(Adds direct reference to the report in paragraphs 1,2 and 6)
WASHINGTON, Feb 2 (Reuters) - The U.S. Treasury Department said in a report submitted to Congress earlier this week that expanding sanctions on Russia to include new sovereign debt would have "negative spillover effects" on global financial markets and businesses.
Given Russia's large economy and deep connections to world markets, widening debt-related sanctions could hurt "both the Russian Federation and U.S. investors and businesses," said the report, submitted to Congress on Monday and obtained by Reuters Friday.
Russian government bonds, known as OFZs, rallied on the news of Treasury's position.

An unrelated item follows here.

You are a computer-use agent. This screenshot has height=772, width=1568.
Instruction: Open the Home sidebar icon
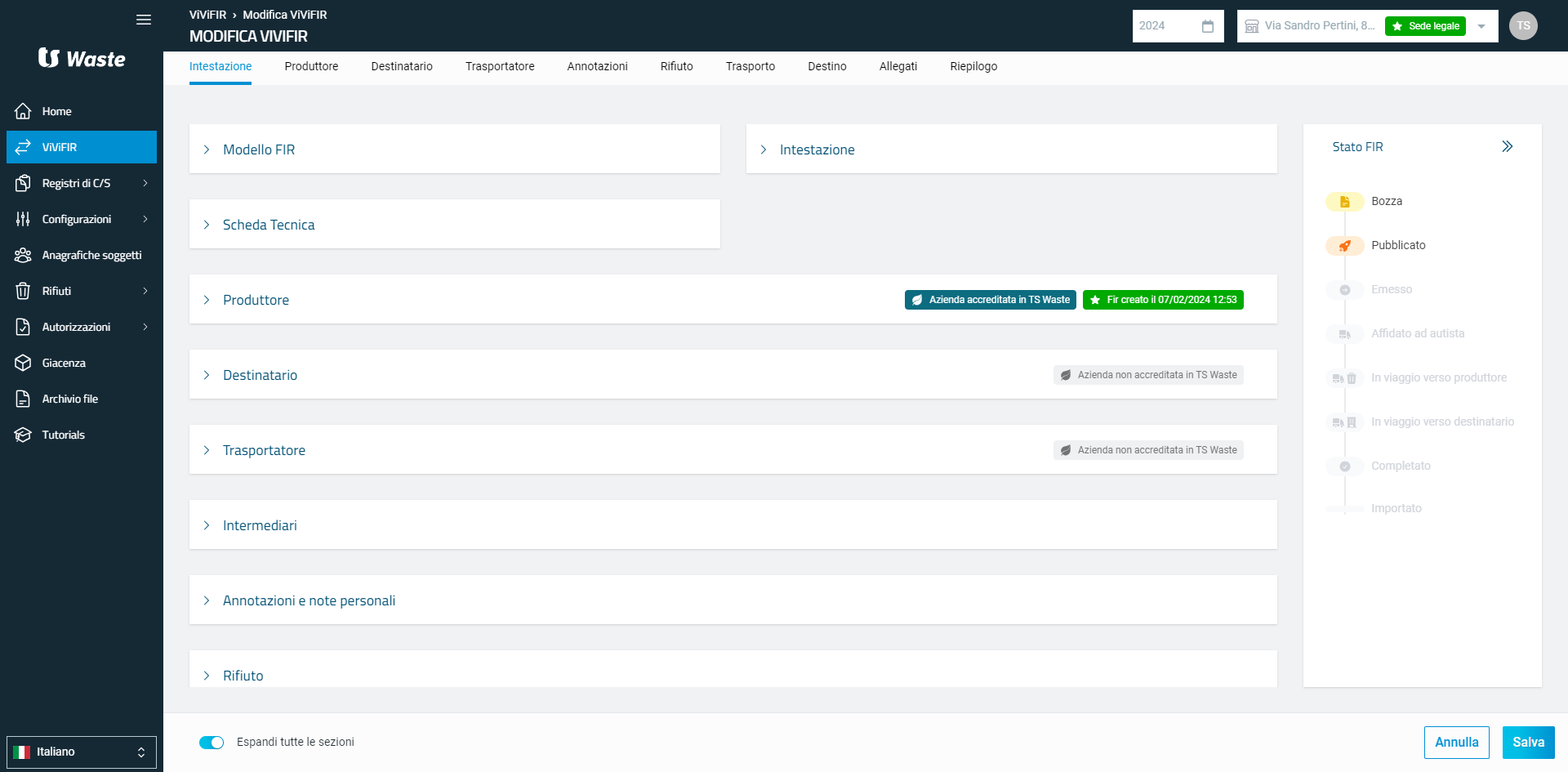(23, 111)
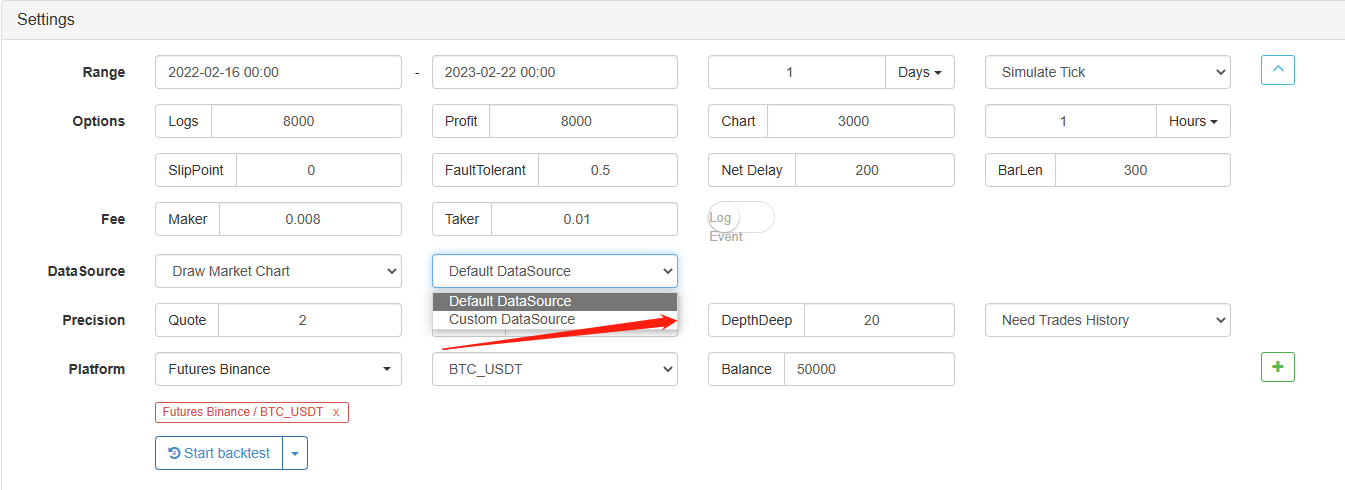Click the range end date field

(x=554, y=72)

Investors of OFZ bonds, popular among foreign market players for their lucrative yields, have been on the alert about new sanctions recently and have preemptively bought into Russian debt for fear of losing access to them in the future.
Bloomberg first reported the content of the Treasury report on Friday.
Sanctions against sovereign debt, Treasury said in its report, could put downward pressure on Russian economic growth, increase the strain on the banking sector and "lead to Russian retaliation against U.S. interests."
It warned that sanctions on sovereign debt could affect the "competitiveness of large U.S. asset managers."
A Treasury spokesman did not immediately respond to questions about the document.
U.S. President Donald Trump's administration on Tuesday published a list of 210 Russians, including 96 so-called oligarchs worth $1 billion or more, as required under a sanctions law passed by Congress.
But it did not immediately impose any new penalties on them, drawing criticism from senior Democrats in Congress, who accused Trump of being soft on Russian President Vladimir Putin.
Treasury Secretary Steve Mnuchin told lawmakers at a hearing on Tuesday that new sanctions would eventually be levied on Russia in response to Moscow's interference in the U.S. election.